**Yapılacak iş**
Aşağıdaki öğelerin hepsini satır satır, tek harfini bile değiştirmeden aynen yazın. Resimleri yanıta almayın.

+--

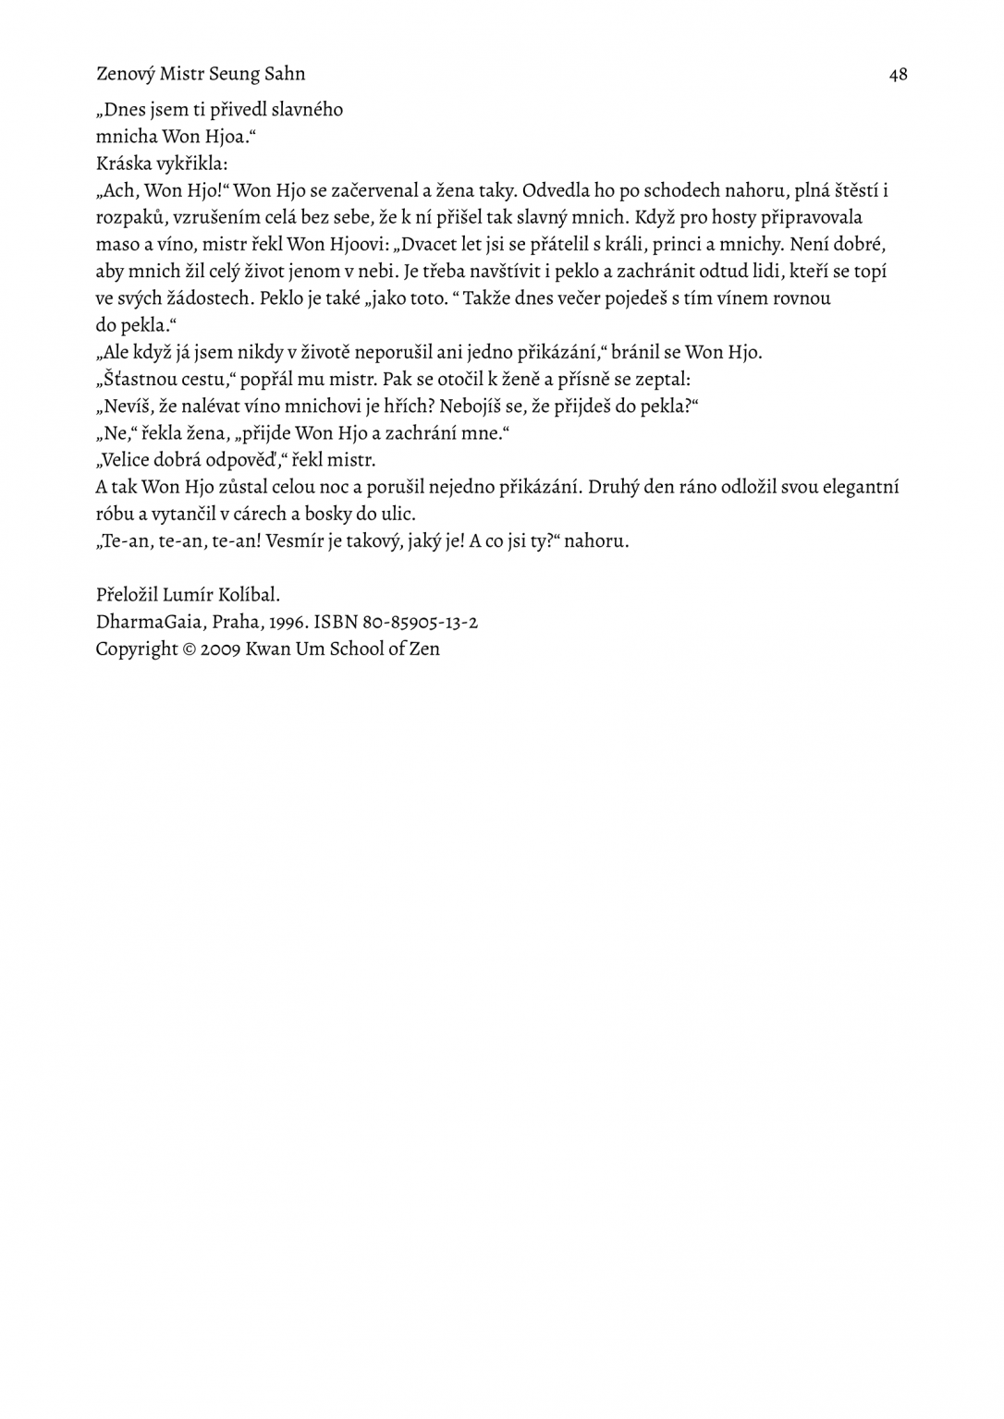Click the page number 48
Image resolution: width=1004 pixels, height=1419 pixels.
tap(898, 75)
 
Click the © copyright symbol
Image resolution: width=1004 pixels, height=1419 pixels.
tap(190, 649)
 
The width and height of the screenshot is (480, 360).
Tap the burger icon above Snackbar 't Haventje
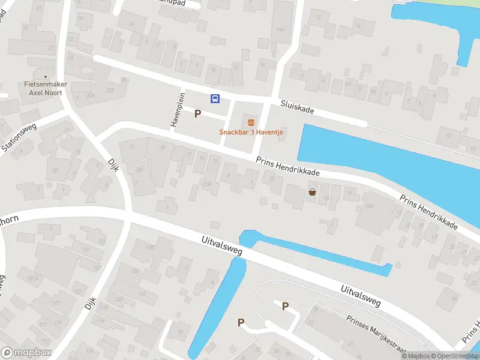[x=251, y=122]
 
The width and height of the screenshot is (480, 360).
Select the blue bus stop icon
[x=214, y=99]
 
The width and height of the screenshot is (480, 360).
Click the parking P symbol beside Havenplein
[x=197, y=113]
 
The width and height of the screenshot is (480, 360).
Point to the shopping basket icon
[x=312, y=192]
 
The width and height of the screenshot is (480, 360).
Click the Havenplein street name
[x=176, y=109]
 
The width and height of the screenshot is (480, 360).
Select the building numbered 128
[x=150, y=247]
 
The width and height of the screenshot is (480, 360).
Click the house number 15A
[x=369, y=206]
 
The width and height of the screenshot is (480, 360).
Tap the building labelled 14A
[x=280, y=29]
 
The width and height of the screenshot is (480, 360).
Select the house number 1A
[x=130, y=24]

+--

**Doğru cevap**
Click the page number 48
Image resolution: width=1004 pixels, height=1419 pixels.
tap(898, 75)
 
Click the © copyright symbol
Image resolution: width=1004 pixels, height=1419 pixels.
tap(190, 649)
 
The width and height of the screenshot is (480, 360).
Tap the burger icon above Snackbar 't Haventje
[x=251, y=122]
 
The width and height of the screenshot is (480, 360).
Select the blue bus stop icon
[x=214, y=99]
 
The width and height of the screenshot is (480, 360).
Click the parking P symbol beside Havenplein
[x=197, y=113]
 
The width and height of the screenshot is (480, 360).
Point to the shopping basket icon
[x=312, y=192]
 
The width and height of the screenshot is (480, 360).
Click the Havenplein street name
[x=176, y=109]
 
The width and height of the screenshot is (480, 360).
Select the building numbered 128
[x=150, y=247]
 
The width and height of the screenshot is (480, 360).
Click the house number 15A
[x=369, y=206]
 
The width and height of the screenshot is (480, 360).
Tap the building labelled 14A
[x=280, y=29]
 
The width and height of the screenshot is (480, 360).
Select the house number 1A
[x=130, y=24]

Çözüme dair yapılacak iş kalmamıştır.